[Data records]

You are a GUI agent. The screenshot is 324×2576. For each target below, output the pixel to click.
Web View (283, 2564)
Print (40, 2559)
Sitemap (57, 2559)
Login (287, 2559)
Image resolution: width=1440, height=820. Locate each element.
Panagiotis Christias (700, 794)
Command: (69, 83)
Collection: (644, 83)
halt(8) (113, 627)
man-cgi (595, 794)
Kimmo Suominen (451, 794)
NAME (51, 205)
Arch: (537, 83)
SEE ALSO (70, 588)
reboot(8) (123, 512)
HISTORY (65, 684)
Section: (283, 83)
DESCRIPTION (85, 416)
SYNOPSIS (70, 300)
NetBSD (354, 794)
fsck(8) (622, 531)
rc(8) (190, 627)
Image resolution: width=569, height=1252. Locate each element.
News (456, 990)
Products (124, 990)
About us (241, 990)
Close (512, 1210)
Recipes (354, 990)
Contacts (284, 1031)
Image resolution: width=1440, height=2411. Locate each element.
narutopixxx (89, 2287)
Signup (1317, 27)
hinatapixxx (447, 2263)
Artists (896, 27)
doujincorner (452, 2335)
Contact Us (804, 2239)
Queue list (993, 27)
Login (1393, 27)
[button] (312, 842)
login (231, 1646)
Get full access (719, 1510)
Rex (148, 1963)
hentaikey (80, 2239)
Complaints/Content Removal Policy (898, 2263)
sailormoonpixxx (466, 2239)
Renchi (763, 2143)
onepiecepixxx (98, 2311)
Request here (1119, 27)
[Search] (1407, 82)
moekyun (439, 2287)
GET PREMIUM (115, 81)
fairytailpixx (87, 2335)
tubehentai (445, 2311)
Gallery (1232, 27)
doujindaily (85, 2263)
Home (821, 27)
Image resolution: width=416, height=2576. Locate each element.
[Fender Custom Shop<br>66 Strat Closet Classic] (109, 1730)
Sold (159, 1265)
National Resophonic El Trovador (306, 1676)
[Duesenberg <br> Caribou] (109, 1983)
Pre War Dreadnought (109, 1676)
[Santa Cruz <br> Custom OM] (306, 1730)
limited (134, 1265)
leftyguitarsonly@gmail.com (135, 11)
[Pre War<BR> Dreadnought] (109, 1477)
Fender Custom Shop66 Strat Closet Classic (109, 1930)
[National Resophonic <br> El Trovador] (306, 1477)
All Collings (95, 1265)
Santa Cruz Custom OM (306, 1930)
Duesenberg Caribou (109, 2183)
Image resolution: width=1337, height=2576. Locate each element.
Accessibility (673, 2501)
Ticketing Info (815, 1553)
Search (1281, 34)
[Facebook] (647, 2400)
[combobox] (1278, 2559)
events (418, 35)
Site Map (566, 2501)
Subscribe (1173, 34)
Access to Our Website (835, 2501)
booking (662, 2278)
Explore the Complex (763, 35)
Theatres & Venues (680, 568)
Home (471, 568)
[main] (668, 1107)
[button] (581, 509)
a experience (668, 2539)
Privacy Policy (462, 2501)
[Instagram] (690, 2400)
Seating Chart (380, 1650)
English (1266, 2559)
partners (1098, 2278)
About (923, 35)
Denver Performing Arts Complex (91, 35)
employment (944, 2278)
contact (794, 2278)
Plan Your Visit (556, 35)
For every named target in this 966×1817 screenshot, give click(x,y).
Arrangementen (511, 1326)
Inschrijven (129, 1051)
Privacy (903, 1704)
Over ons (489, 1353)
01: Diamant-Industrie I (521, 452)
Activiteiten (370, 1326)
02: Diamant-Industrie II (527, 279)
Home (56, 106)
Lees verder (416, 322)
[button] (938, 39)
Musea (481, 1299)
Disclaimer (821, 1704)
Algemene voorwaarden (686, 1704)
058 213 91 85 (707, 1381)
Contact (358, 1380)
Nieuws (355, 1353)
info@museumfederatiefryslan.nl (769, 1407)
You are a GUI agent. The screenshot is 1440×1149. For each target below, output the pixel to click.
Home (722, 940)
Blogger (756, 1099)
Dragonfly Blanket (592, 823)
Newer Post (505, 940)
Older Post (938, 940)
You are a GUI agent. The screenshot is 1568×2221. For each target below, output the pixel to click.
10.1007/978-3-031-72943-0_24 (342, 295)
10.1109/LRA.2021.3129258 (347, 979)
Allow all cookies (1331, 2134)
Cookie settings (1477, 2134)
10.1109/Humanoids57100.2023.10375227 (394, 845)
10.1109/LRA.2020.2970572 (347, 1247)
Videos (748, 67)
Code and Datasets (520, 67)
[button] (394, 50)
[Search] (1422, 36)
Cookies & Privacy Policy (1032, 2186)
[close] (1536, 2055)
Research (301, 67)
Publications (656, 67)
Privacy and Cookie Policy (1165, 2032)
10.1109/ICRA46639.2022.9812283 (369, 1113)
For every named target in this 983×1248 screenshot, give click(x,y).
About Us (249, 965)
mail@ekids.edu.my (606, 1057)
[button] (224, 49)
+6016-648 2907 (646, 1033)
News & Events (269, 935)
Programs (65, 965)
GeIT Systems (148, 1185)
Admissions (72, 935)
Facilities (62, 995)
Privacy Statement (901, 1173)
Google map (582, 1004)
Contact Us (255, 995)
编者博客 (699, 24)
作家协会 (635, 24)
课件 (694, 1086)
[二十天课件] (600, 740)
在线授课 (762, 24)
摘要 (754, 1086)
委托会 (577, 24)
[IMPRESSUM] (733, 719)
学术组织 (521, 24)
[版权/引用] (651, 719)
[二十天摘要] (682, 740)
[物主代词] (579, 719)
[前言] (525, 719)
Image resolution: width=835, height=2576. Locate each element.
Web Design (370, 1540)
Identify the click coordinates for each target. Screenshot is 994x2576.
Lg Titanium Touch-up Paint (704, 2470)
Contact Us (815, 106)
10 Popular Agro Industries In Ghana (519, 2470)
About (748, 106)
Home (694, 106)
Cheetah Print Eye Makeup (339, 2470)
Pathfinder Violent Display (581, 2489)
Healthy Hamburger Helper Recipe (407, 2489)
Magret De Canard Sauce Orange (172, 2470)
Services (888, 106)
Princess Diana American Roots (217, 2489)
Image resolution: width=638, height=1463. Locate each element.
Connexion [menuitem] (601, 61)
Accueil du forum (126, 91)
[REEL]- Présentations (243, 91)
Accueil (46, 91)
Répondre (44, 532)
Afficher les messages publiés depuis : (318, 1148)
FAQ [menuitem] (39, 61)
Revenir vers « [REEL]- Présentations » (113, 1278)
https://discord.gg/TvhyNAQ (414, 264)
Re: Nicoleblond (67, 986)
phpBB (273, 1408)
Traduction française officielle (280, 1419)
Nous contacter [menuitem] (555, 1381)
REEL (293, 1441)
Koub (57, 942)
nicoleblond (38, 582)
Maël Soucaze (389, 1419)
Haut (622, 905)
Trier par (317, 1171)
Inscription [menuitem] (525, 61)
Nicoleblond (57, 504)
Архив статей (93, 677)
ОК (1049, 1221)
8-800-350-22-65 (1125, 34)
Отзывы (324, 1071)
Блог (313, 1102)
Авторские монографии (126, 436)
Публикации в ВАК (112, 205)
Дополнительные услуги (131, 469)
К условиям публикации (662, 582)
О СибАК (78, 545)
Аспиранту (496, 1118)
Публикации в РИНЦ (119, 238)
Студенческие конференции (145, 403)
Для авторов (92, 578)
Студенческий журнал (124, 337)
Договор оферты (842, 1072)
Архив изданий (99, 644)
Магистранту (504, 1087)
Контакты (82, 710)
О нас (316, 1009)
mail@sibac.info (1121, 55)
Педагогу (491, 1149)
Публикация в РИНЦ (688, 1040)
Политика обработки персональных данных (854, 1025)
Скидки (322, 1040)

### Task statement
Can you repeat, word for word, the rows from the line containing "Maël Soucaze (389, 1419)" through the last row?

### Full response
Maël Soucaze (389, 1419)
Haut (622, 905)
Trier par (317, 1171)
Inscription [menuitem] (525, 61)
Nicoleblond (57, 504)
Архив статей (93, 677)
ОК (1049, 1221)
8-800-350-22-65 (1125, 34)
Отзывы (324, 1071)
Блог (313, 1102)
Авторские монографии (126, 436)
Публикации в ВАК (112, 205)
Дополнительные услуги (131, 469)
К условиям публикации (662, 582)
О СибАК (78, 545)
Аспиранту (496, 1118)
Публикации в РИНЦ (119, 238)
Студенческие конференции (145, 403)
Для авторов (92, 578)
Студенческий журнал (124, 337)
Договор оферты (842, 1072)
Архив изданий (99, 644)
Магистранту (504, 1087)
Контакты (82, 710)
О нас (316, 1009)
mail@sibac.info (1121, 55)
Педагогу (491, 1149)
Публикация в РИНЦ (688, 1040)
Политика обработки персональных данных (854, 1025)
Скидки (322, 1040)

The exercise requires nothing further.